Vitamins and Minerals
Vitamin A is just one of the many beneficial vitamins we get from butter. Vitamin A helps keep our endocrine system functioning to its fullest and helps promote good vision. Butter is also rich in other fat-soluble vitamins such as Vitamin D, E and K. Butter is also high in highly soluble Iodine and the mineral selenium. All these vitamins are essential to good health and can be found in good old fashion butter.
The saturated fat in butter has high anti-cancer and anti-tumor properties, as well as a number of compounds that help prevent cancers. Conjugated Linoleic Acid (CLA) is found in grass-fed butter and can help in weight loss, but it also provides protection against different types of cancer. Glycospingolipids are fatty acids that have a specific function to protect the stomach from gastrointestinal infections and certain types of gastrointestinal cancers.

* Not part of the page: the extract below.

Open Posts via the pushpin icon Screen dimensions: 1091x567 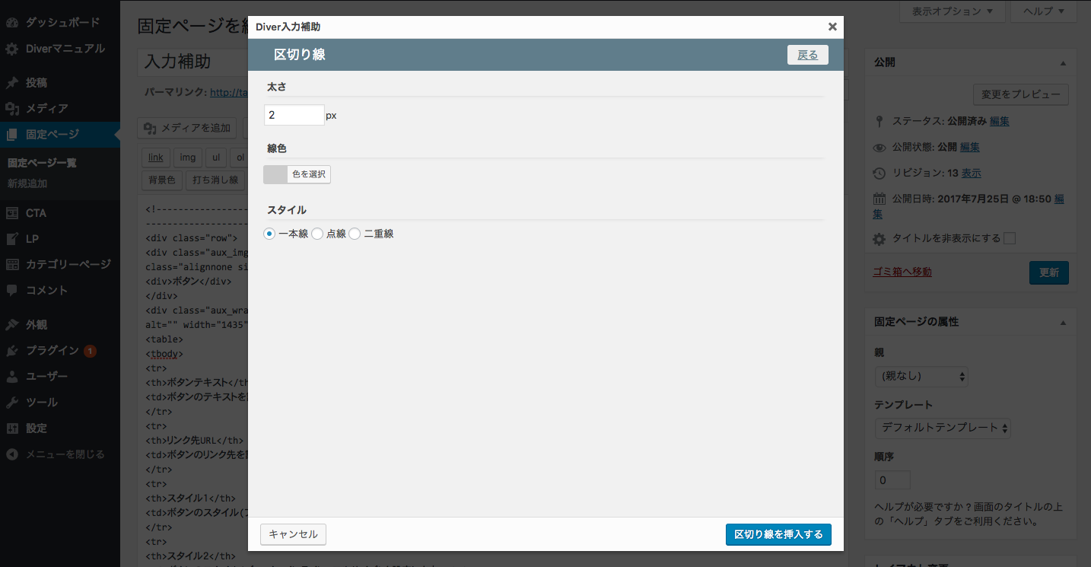[x=12, y=82]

Butter has fatty acids that are great for increasing the immune system and antioxidants for preventing free radical damage to cells. Butter is a great source of energy and the fatty acids in butter are essential for brain development and nervous system development in children.
Here are some great studies on butter vs. margarine.
- Butter vs. Margarine – The Showdown
- Weston A Price Foundation
- Butter and Brain Health
- Butter vs. Margarine – The Sydney Study
Next time you head to the grocery store, you can stop without cringing at the butter section. Embracing a diet rich in saturated fat and fatty acide, doesn’t mean your waistline or health has to diminish. Look beyond the calorie and fat labels on your products and find health benefits you may have never imagined.